Much as the U.S. would have liked to force a "regime change" in Pyongyang, it was obliged to negotiate. Jimmy Carter was dispatched to North Korea, and in June, 1994, a deal was done that became known as the "Agreed Framework." North Korea would drop its nuclear program—which had been based on natural uranium abundantly available in the country—in return for two electricity-generating light-water reactors, to be installed by 2003, and an interim annual purchase of 3.3 million barrels of oil, while the U.S. pledged to "move towards full normalization of political and economic relations." As Don Oberdorfer concludes in his study of these events, Pyongyang played the nuclear card "brilliantly, forcing one of the world's richest and most powerful nations to undertake negotiations and to make concessions to one of the least successful nations" (p. 336).

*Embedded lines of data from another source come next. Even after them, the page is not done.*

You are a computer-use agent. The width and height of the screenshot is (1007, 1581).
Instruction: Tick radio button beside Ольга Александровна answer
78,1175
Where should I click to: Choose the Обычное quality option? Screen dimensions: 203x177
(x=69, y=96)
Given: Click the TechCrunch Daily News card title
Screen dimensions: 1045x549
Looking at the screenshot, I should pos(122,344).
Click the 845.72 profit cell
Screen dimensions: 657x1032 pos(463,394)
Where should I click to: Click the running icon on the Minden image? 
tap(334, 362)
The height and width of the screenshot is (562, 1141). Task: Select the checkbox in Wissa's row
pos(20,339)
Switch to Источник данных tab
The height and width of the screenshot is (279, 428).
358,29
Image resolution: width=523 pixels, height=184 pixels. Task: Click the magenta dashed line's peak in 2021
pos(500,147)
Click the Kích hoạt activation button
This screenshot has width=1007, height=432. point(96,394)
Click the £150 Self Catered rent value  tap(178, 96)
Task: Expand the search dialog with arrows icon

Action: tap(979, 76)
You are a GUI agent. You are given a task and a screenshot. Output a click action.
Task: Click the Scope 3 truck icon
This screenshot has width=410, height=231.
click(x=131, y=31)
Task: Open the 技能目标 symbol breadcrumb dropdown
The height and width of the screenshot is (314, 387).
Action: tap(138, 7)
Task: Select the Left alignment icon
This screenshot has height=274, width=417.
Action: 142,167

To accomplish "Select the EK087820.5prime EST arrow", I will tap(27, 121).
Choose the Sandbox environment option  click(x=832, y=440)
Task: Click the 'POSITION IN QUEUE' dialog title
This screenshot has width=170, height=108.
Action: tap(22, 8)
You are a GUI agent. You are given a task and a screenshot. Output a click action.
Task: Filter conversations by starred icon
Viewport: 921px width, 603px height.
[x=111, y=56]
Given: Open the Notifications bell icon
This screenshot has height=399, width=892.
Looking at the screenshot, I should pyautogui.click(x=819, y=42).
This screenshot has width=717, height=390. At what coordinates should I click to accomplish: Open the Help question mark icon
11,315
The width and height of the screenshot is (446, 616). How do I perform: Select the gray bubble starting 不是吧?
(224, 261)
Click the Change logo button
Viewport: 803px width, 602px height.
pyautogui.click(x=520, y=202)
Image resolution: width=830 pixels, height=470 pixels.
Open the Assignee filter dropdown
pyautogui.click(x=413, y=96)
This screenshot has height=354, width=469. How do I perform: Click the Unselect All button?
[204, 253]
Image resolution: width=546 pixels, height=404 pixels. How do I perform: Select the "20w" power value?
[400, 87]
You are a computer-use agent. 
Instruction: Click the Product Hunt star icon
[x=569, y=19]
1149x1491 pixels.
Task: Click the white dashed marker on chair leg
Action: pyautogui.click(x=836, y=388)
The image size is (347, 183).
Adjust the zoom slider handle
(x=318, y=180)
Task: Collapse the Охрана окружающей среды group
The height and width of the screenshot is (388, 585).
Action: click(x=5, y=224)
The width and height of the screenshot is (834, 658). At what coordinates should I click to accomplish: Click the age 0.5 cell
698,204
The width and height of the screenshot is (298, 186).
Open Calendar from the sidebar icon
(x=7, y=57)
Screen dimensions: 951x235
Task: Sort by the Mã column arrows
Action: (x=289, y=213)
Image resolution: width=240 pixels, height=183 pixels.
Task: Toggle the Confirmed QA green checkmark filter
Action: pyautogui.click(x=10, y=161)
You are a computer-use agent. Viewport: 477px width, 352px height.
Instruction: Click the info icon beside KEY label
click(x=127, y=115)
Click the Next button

The U.S. was reluctant about the Agreed Framework from the start, probably hoping or expecting that North Korea would collapse long before the reactors were installed. The "2003" date was never taken seriously: delays were chronic and construction on the site only began in 2002. No electricity could possibly be generated until around the end of the decade at the earliest. On the move toward "full normalization" of relations—a crucial part of the deal for Pyongyang—progress was equally slow, speeding up only in the last months of Clinton's presidency, when visits were exchanged between Kim Jong-il's right-hand man, Marshal Jo Myong Rok, and U.S. Secretary of State Madeleine Albright. Clinton himself would probably have gone to Pyongyang had time not run out on his presidency.

Under the (George W.) Bush administration, however, it was back to square one. The Agreed Framework came to be seen as a one-sided North Korean commitment to abandon its nuclear program, while moves towards rapprochement were set aside. The January, 2002, "Axis of Evil" speech and the June, 2002, commitment to preemptive war were stark signals to Pyongyang. The formal presidential statement of strategy presented to Congress in September, 2002, referred to only two "rogue states" (Iraq and North Korea), which were said to constitute "a looming threat to all nations."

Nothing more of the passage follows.